This is the first epidemiological study of feline URTD in eastern Canada, specifically in Prince Edward Island. This study was conducted with the primary objective of determining the prevalence of FHV-1, FCV, C. felis, and B. bronchiseptica in a population of shelter cats with clinical signs related to URTD.

Feline herpesvirus-1 (FHV-1) is a double-stranded, enveloped DNA virus that is an important cause of rhinotracheitis in cats. It is not zoonotic and is not known to cause disease in non-felid species (6,20). The virus replicates in the upper respiratory tract, ocular epithelium, and neurons (20). After infection, lytic proliferation occurs with the virus following sensory axons to reach neuron cell bodies. It is shed through nasal, oral, and ocular secretions and, while it can remain in the environment for several days, direct exposure is thought to be the most important route of infection (20). Cats generally recover from acute infections within 2 to 3 wk, but approximately 80% of cats with FHV-1 remain infected for the rest of their lives and can experience intermittent viral reactivation (6,21), often during times of stress or immunosuppression. Some cats will also develop chronic ocular disease, including corneal ulcers and stromal keratitis (6).

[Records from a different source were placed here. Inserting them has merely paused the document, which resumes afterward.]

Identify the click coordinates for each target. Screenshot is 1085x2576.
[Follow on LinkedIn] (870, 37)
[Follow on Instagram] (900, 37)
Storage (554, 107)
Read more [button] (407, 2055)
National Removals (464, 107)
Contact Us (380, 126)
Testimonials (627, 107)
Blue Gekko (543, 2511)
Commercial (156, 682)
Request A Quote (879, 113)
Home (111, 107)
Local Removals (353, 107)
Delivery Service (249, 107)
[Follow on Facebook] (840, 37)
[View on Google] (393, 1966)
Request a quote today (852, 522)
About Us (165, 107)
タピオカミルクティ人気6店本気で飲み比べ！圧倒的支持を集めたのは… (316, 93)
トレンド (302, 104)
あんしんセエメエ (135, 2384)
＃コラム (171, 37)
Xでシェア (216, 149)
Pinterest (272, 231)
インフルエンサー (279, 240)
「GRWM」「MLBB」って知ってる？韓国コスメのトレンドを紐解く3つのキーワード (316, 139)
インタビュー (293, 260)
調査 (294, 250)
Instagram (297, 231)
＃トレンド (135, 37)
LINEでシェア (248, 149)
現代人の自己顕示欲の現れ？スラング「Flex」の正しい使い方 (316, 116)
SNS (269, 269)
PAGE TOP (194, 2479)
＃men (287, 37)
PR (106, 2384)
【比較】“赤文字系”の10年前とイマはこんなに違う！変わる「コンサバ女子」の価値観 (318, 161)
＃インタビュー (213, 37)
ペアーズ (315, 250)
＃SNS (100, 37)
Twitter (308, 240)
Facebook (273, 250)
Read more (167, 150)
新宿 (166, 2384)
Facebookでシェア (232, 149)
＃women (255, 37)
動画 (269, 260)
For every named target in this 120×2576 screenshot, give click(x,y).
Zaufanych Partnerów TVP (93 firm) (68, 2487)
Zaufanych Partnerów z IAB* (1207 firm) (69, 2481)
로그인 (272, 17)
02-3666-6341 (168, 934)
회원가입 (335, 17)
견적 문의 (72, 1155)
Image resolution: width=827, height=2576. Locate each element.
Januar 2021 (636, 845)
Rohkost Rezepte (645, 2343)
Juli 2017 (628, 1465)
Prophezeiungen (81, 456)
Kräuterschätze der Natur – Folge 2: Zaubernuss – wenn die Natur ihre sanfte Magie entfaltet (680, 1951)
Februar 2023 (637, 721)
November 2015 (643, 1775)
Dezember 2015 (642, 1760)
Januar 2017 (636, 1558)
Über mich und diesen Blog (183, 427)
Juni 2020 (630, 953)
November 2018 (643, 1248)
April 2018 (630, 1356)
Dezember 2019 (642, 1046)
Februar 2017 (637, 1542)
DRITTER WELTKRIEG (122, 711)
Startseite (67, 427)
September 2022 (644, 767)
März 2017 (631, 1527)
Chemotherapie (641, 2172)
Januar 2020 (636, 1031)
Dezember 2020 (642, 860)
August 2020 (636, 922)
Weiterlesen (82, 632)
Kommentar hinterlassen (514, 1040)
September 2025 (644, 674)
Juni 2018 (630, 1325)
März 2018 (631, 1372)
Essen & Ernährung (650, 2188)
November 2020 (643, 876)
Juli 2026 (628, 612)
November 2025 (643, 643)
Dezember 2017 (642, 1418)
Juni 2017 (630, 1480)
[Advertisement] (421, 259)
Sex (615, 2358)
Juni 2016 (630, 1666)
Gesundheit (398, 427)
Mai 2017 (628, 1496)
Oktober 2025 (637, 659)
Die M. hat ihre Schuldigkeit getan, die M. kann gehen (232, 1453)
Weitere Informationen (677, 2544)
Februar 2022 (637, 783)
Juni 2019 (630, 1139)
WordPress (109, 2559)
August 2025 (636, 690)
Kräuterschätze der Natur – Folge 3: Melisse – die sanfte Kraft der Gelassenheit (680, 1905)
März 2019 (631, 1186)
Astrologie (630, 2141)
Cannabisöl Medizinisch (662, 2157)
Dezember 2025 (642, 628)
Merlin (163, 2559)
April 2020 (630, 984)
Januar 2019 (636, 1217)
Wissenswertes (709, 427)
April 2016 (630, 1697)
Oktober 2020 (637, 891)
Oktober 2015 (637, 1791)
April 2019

Feline calicivirus (FCV) is a single-stranded, non-enveloped RNA virus that is not zoonotic and is widespread in feline populations worldwide (6). Cats with FCV will shed continuously, rather than the intermittent shedding that is seen in cats with FHV-1. As with FHV-1, however, cats may remain latently infected for life (7). The virus is shed in bodily secretions and can be very stable in the environment, with the ability to persist for a month (22). Naive and immunosuppressed cats often become ill, with kittens being the most severely affected (6). The disease is characterized by oral ulcerations, sneezing, nasal discharge, and less commonly, viral pneumonia and lameness (6). Occasionally, a mutated form of FCV can occur that is highly virulent and can cause much more severe, systemic disease (22,23). Clinical manifestations of virulent systemic-FCV (VS-FCV) are the result of profound vasculitis and can include: peripheral edema; ulceration of the skin and mucosal surfaces; hair loss; and necrosis of the ears, toes, and claws (22,23). Mortality from VS-FCV is high and outbreaks tend to be sporadic (22–24). Death often occurs from severe vasculitis, hepatocellular necrosis, disseminated intravascular coagulation, or other systemic complications (6,23,24).

Chlamydia felis is an obligate, intracellular, Gram-negative bacterium that does not survive for any length of time outside the host (7,25). The clinical signs caused by this bacterium consist primarily of conjunctivitis and possibly mild respiratory signs (6,25). The conjunctivitis can be marked with hyperemia, ocular discharge, blepharospasm, and chemosis (6,25). The bacterium is shed in ocular secretions and requires close contact between animals for transmission (7,9). It is rare to find C. felis in healthy cats, compared to FCV and FHV-1, which are commonly identified in animals without clinical signs (6,8).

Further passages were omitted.